Stored data:
━━━━━━━━━━━━━━━━━━━━━━━━━━━━━━

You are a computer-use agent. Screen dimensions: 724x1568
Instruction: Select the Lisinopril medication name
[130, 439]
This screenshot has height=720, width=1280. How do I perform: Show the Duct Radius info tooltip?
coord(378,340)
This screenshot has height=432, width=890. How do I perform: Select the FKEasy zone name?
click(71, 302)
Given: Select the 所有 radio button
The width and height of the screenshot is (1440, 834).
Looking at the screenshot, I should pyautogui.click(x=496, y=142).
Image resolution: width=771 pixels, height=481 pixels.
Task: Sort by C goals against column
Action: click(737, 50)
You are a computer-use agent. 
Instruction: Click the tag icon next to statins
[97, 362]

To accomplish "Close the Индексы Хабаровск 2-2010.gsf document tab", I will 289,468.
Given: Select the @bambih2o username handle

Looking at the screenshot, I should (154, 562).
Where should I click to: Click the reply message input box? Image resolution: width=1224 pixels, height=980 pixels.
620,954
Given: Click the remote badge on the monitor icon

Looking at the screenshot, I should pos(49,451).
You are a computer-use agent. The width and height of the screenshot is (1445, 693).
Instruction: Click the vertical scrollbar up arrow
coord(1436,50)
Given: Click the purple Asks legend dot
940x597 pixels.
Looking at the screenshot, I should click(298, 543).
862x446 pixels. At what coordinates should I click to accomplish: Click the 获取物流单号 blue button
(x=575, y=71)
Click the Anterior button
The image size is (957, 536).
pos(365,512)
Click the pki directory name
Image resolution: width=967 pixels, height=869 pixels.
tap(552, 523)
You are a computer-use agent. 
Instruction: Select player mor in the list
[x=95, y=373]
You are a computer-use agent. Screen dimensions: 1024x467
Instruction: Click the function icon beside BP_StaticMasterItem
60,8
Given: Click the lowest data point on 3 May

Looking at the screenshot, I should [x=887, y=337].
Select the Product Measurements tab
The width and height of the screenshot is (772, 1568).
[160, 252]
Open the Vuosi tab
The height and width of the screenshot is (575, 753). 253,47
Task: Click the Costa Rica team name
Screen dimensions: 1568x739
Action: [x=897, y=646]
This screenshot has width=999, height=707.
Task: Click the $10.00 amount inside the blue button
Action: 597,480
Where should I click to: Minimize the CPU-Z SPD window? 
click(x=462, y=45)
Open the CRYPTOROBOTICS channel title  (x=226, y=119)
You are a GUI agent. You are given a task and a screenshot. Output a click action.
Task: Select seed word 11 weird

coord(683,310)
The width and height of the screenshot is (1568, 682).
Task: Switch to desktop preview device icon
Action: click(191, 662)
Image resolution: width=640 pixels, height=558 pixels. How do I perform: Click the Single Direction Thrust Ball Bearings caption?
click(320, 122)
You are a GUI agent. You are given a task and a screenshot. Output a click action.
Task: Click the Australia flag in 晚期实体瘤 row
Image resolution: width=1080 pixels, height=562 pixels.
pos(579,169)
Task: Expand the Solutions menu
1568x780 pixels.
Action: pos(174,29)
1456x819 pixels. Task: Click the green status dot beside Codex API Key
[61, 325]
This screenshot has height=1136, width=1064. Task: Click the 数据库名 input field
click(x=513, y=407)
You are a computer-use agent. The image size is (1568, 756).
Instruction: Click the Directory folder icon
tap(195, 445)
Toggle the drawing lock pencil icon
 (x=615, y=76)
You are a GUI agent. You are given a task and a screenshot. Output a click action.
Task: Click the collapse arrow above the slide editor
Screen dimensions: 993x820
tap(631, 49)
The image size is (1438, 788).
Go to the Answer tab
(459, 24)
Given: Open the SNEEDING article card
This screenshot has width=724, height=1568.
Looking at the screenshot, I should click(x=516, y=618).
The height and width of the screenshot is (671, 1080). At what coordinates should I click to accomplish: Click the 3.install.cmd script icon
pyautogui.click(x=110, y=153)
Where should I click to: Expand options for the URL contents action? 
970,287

━━━━━━━━━━━━━━━━━━━━━━━━━━━━━━

Problem to work on
All records are to be restated exactly, from the first line to the last line.

Written solution
You are a computer-use agent. Screen dimensions: 724x1568
Instruction: Select the Lisinopril medication name
[130, 439]
This screenshot has height=720, width=1280. How do I perform: Show the Duct Radius info tooltip?
coord(378,340)
This screenshot has height=432, width=890. How do I perform: Select the FKEasy zone name?
click(71, 302)
Given: Select the 所有 radio button
The width and height of the screenshot is (1440, 834).
Looking at the screenshot, I should pyautogui.click(x=496, y=142).
Image resolution: width=771 pixels, height=481 pixels.
Task: Sort by C goals against column
Action: click(737, 50)
You are a computer-use agent. 
Instruction: Click the tag icon next to statins
[97, 362]

To accomplish "Close the Индексы Хабаровск 2-2010.gsf document tab", I will 289,468.
Given: Select the @bambih2o username handle

Looking at the screenshot, I should (154, 562).
Where should I click to: Click the reply message input box? Image resolution: width=1224 pixels, height=980 pixels.
620,954
Given: Click the remote badge on the monitor icon

Looking at the screenshot, I should pos(49,451).
You are a computer-use agent. The width and height of the screenshot is (1445, 693).
Instruction: Click the vertical scrollbar up arrow
coord(1436,50)
Given: Click the purple Asks legend dot
940x597 pixels.
Looking at the screenshot, I should click(298, 543).
862x446 pixels. At what coordinates should I click to accomplish: Click the 获取物流单号 blue button
(x=575, y=71)
Click the Anterior button
The image size is (957, 536).
pos(365,512)
Click the pki directory name
Image resolution: width=967 pixels, height=869 pixels.
tap(552, 523)
You are a computer-use agent. 
Instruction: Select player mor in the list
[x=95, y=373]
You are a computer-use agent. Screen dimensions: 1024x467
Instruction: Click the function icon beside BP_StaticMasterItem
60,8
Given: Click the lowest data point on 3 May

Looking at the screenshot, I should [x=887, y=337].
Select the Product Measurements tab
The width and height of the screenshot is (772, 1568).
[160, 252]
Open the Vuosi tab
The height and width of the screenshot is (575, 753). 253,47
Task: Click the Costa Rica team name
Screen dimensions: 1568x739
Action: [x=897, y=646]
This screenshot has width=999, height=707.
Task: Click the $10.00 amount inside the blue button
Action: 597,480
Where should I click to: Minimize the CPU-Z SPD window? 
click(x=462, y=45)
Open the CRYPTOROBOTICS channel title  (x=226, y=119)
You are a GUI agent. You are given a task and a screenshot. Output a click action.
Task: Select seed word 11 weird

coord(683,310)
The width and height of the screenshot is (1568, 682).
Task: Switch to desktop preview device icon
Action: click(191, 662)
Image resolution: width=640 pixels, height=558 pixels. How do I perform: Click the Single Direction Thrust Ball Bearings caption?
click(320, 122)
You are a GUI agent. You are given a task and a screenshot. Output a click action.
Task: Click the Australia flag in 晚期实体瘤 row
Image resolution: width=1080 pixels, height=562 pixels.
pos(579,169)
Task: Expand the Solutions menu
1568x780 pixels.
Action: pos(174,29)
1456x819 pixels. Task: Click the green status dot beside Codex API Key
[61, 325]
This screenshot has height=1136, width=1064. Task: Click the 数据库名 input field
click(x=513, y=407)
You are a computer-use agent. The image size is (1568, 756).
Instruction: Click the Directory folder icon
tap(195, 445)
Toggle the drawing lock pencil icon
 (x=615, y=76)
You are a GUI agent. You are given a task and a screenshot. Output a click action.
Task: Click the collapse arrow above the slide editor
Screen dimensions: 993x820
tap(631, 49)
The image size is (1438, 788).
Go to the Answer tab
(459, 24)
Given: Open the SNEEDING article card
This screenshot has width=724, height=1568.
Looking at the screenshot, I should click(x=516, y=618).
The height and width of the screenshot is (671, 1080). At what coordinates should I click to accomplish: Click the 3.install.cmd script icon
pyautogui.click(x=110, y=153)
Where should I click to: Expand options for the URL contents action? 
970,287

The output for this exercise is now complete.